## THE PROBLEM
Copy all lines containing the string "computer" from the records below.

## DATA FOR ANALYSIS
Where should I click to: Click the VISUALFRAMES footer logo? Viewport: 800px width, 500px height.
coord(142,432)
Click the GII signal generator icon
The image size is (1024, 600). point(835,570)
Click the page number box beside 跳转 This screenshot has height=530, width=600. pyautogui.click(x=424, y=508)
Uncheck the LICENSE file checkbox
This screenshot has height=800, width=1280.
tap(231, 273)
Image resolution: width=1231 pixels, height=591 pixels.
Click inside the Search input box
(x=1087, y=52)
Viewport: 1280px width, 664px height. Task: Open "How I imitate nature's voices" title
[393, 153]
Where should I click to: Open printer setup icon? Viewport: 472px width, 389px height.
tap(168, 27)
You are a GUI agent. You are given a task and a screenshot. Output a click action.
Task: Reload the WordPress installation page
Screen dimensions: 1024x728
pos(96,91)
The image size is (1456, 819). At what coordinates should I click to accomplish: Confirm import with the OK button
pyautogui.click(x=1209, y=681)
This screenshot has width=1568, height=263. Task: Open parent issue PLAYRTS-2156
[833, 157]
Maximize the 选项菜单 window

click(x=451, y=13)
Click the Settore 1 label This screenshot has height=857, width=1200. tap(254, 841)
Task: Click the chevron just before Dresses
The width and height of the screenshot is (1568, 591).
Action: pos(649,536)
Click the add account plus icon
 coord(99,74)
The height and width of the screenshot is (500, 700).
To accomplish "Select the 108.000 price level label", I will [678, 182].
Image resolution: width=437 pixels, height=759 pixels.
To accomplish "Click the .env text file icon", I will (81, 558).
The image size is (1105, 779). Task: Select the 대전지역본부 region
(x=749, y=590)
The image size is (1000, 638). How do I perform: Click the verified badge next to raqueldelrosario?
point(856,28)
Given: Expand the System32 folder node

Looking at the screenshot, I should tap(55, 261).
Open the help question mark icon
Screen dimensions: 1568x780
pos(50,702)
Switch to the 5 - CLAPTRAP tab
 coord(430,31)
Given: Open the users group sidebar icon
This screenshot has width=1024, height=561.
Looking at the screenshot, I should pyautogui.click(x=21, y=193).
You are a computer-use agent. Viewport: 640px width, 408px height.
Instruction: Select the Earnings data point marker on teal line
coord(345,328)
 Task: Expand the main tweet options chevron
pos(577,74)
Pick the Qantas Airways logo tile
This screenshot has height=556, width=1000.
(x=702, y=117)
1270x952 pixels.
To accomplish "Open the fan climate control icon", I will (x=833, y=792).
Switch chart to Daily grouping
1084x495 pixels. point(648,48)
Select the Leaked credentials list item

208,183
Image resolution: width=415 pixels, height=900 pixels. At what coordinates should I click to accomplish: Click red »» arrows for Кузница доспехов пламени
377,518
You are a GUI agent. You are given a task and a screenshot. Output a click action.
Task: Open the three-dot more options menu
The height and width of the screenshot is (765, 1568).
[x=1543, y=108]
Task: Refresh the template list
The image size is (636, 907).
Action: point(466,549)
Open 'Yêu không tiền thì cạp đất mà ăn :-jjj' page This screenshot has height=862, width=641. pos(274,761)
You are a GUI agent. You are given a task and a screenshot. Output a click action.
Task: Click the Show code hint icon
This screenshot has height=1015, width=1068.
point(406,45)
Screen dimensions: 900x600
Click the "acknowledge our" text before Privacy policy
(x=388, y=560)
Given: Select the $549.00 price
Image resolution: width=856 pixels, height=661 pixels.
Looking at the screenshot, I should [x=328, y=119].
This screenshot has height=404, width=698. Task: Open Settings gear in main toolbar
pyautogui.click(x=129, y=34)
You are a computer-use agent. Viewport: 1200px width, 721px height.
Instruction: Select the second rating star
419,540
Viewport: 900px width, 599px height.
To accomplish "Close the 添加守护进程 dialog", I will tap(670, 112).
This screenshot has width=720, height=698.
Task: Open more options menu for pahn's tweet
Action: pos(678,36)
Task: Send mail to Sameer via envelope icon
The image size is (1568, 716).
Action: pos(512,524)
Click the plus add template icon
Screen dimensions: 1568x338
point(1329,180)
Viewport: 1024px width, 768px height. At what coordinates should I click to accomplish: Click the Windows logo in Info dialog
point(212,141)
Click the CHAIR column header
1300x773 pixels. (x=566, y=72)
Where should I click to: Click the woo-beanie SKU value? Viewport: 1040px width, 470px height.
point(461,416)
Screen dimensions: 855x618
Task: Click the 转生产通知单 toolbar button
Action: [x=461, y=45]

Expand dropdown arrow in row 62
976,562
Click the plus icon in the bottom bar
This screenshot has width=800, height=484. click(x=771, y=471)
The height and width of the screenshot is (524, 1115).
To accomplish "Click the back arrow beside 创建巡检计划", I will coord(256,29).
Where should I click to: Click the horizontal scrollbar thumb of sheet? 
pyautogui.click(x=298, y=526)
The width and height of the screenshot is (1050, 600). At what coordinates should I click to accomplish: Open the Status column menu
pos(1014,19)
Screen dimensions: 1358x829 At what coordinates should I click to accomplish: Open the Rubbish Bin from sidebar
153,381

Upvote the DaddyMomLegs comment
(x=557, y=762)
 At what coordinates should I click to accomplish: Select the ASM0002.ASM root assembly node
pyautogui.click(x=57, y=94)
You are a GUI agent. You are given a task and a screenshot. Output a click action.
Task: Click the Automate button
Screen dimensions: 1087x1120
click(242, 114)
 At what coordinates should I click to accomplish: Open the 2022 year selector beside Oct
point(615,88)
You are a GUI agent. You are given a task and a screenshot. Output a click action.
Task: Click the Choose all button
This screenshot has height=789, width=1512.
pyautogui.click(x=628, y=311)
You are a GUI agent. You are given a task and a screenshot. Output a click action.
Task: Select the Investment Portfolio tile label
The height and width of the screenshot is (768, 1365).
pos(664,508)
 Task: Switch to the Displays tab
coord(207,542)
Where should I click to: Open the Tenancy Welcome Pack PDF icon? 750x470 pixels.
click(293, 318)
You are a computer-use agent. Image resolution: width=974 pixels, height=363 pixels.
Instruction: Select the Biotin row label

## ANSWER SECTION
You are a computer-use agent. Viewport: 640px width, 408px height.
You are a computer-use agent. Viewport: 1200px width, 721px height.
You are a computer-use agent. Image resolution: width=974 pixels, height=363 pixels.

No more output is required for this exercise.